Mendoza School of Business

Local firm takes offensive in trade battle with China

Published: May 4, 2005 / Author: Ted Star



Not long after Standard Die Supply of Indianapolis lost a flood of business to rival shops in China three years ago, Fred Wolford laid off almost half his employees. Then he started to fight back.

He spent $800,000 for upgraded machinery, hired a new sales team and sent out letters that urged Congress to restrict the torrent of imports from China.

On Tuesday, Sen. Evan Bayh, D-Ind., dropped in to let Wolford and the 47 employees left in the Near-Southside shop know the message had gotten through.

“We have to start thinking about what is our place in the global economy,” Bayh told workers and reporters on the main floor of the 60,000-square-foot plant.

Job losses in the industrial Midwest seldom have been at the forefront of political discussion in Washington. But the $150 billion annual trade deficit the U.S. runs up with China suddenly has become a hot issue. “At least the days of turning a blind eye and pretending it’s not there are over,” Bayh said.

Among the actions proposed:

• Bayh has offered the Stopping Overseas Subsidies Act. It would change U.S. trade law, making challenges against improper subsidies easier.

• Rep. Duncan Hunter, R-Calif., has sponsored a currency manipulation bill aimed at Chinese imports.

• Sen. Charles Schumer, D-N.Y., has proposed the Chinese Currency Act of 2005. It calls for a 27.5 percent tax on all Chinese imports into the United States unless China adjusts its currency by October.

• Robert Portman, the Bush administration’s new U.S. trade representative, vowed a level playing field for American workers, a reference to stopping unfair Chinese trade practices.

Wolford expressed optimism Tuesday. At last, he said, Washington has begun to sense small manufacturers are struggling. “I have written letters and asked the government for help,” Wolford, president of the 59-year-old company, told employees as he introduced the senator. “Sen. Bayh was the only one who has responded.”

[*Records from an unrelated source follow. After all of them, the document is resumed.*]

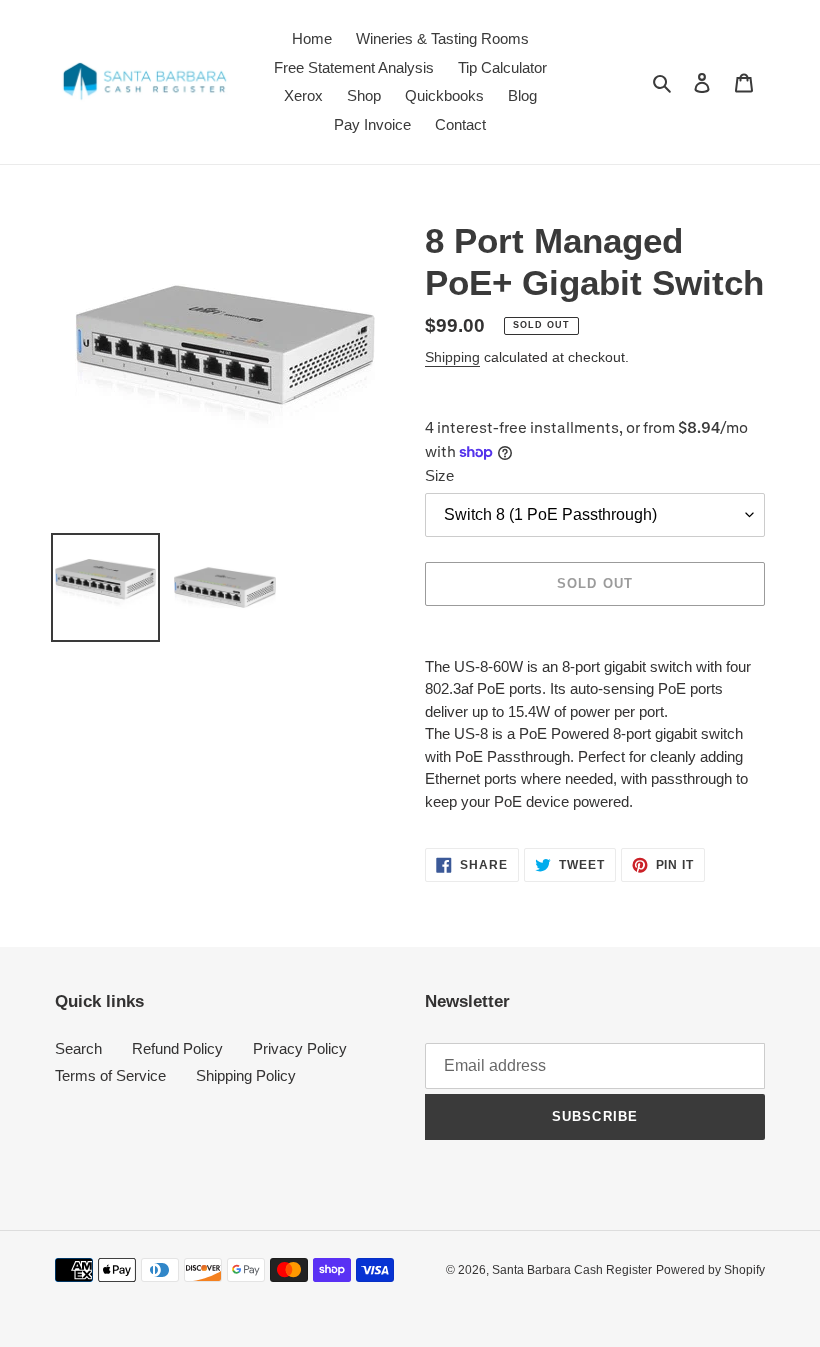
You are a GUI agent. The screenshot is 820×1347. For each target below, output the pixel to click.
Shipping (452, 357)
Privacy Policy (300, 1048)
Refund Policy (177, 1048)
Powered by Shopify (710, 1270)
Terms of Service (110, 1075)
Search (78, 1048)
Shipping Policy (246, 1075)
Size (439, 475)
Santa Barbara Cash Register (572, 1270)
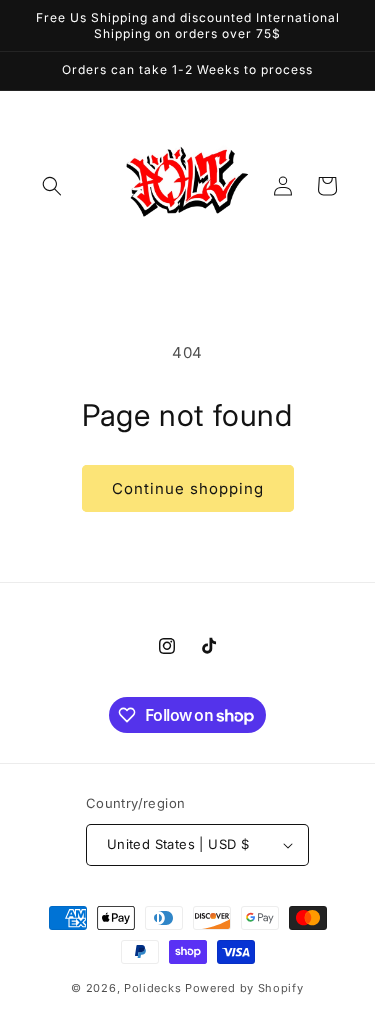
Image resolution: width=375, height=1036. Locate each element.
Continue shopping (188, 488)
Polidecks (152, 988)
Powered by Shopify (244, 988)
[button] (52, 186)
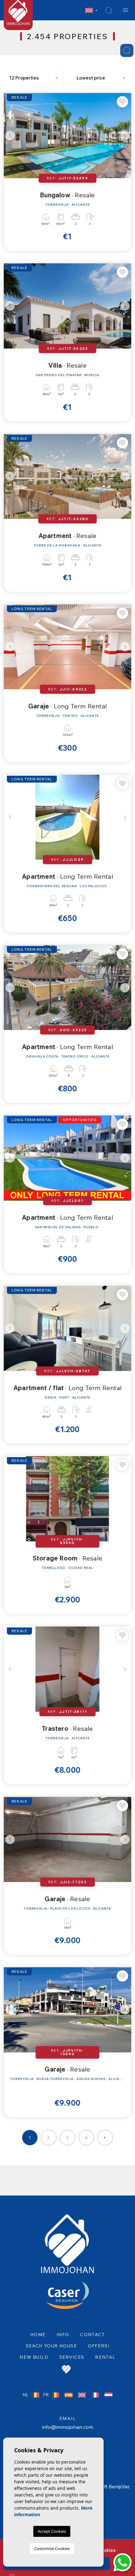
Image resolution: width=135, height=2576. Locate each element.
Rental (105, 2357)
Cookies (106, 2550)
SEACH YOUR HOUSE (51, 2346)
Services (71, 2357)
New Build (33, 2357)
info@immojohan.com (67, 2427)
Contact (92, 2334)
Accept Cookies (52, 2531)
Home (38, 2334)
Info (63, 2334)
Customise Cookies (52, 2548)
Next (125, 135)
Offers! (99, 2346)
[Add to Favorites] (122, 101)
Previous (10, 135)
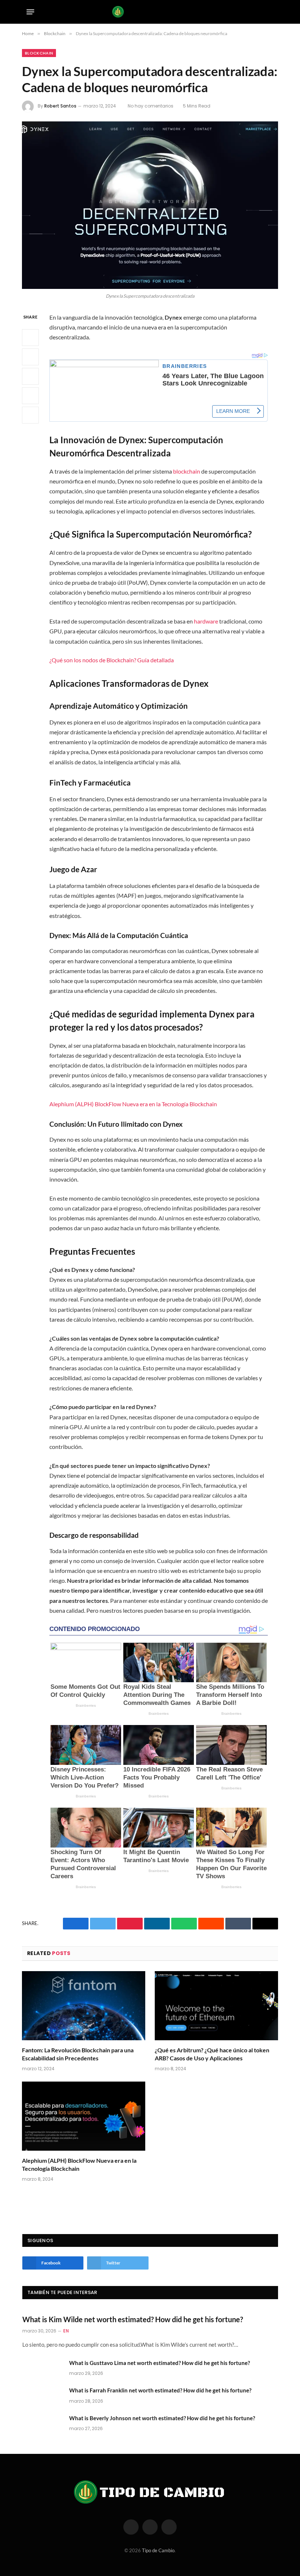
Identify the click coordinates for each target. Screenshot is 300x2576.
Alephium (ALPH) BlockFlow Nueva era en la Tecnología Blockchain (133, 1103)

Bayh toured the plant and told workers his anti-subsidies act could help. Although he didn’t single out China in his remarks, Bayh said, “I believe in trade. It shouldn’t be premeditated cheating.”

Bayh is scheduled to visit plants in Evansville, Jeffersonville and Kendallville in the next few days to speak on the same theme.

“He seems to speak genuinely, from the heart. Whether anything can happen remains to be seen,” said David Mangas of Fishers, a programmer on a computerized cutting machine Standard bought three years ago. “I think it’s a tossup.”

Many economists say any change, if it occurs, will be slow. “No one can change the world economy overnight,” said Jeffrey Bergstrand, finance professor at the University of Notre Dame.

The issue centers on China’s policy-making Bank of China. It keeps China’s currency, the yuan, valued at about 8.25 yuan to the U.S. dollar. The bank has maintained this level for two decades by amassing dollars and U.S. Treasury bills. In recent years, though, the dollar’s value abroad has slumped, pressed down in part by the U.S. trade deficit.

Even though China’s economic boom should be lifting the yuan’s value, the Bank of China maintains the 8.25-to-dollar valuation. This makes Chinese goods unusually inexpensive in U.S. stores.

The wholesale price of jeans, T-shirts and other apparel imported from China fell 50 percent from 2001 to 2004, leading to charges of unfair trade subsidies and currency manipulation.

When groups such as the Indiana Cast Metal Association warned in 2003 that one-third of its members had closed, many manufacturers pointed to the yuan-dollar relationship as a sign of currency manipulation.

And as 100,000 Indiana industrial jobs vanished from 2000 to 2004, the trade group Precision Metalforming Association made yuan devaluation its No. 1 lobbying issue.

Many Europeans have written off the U.S. complaints as China-bashing by a soft country unable to compete. “Is Congress turning protectionist?” asked The Economist, a British newspaper, in April.

And many in China have contended the currency manipulation charges actually are intended as U.S. leverage. Washington wants Beijing to ease up on its effort to exert control over neighboring Taiwan, a longtime U.S. Cold War ally.

But on the floor at Standard, Wolford stops beside an 8,000-pound slab of hot-rolled metal made in a Delaware mill.

His employees have bored an array of holes of various diameters across the face of the slab with a precision that only a few years ago would have been beyond Standard’s ability. The piece, a progressive die, is being prepared for the installation of cutting tools. “We were losing money, and our sales were down. Now the company is going through a transition,” Wolford said, referring to the $800,000 in upgraded machinery that enables it to tackle projects, such as the 8,000-pound slab.

Chinese shops provide free tooling on top of low labor made available in large part, he insists, by unfair trade subsidies that could yet undermine Standard.

“If we can level the playing field, I can compete with them,” Wolford said. “What I can’t compete with is unfair trade.”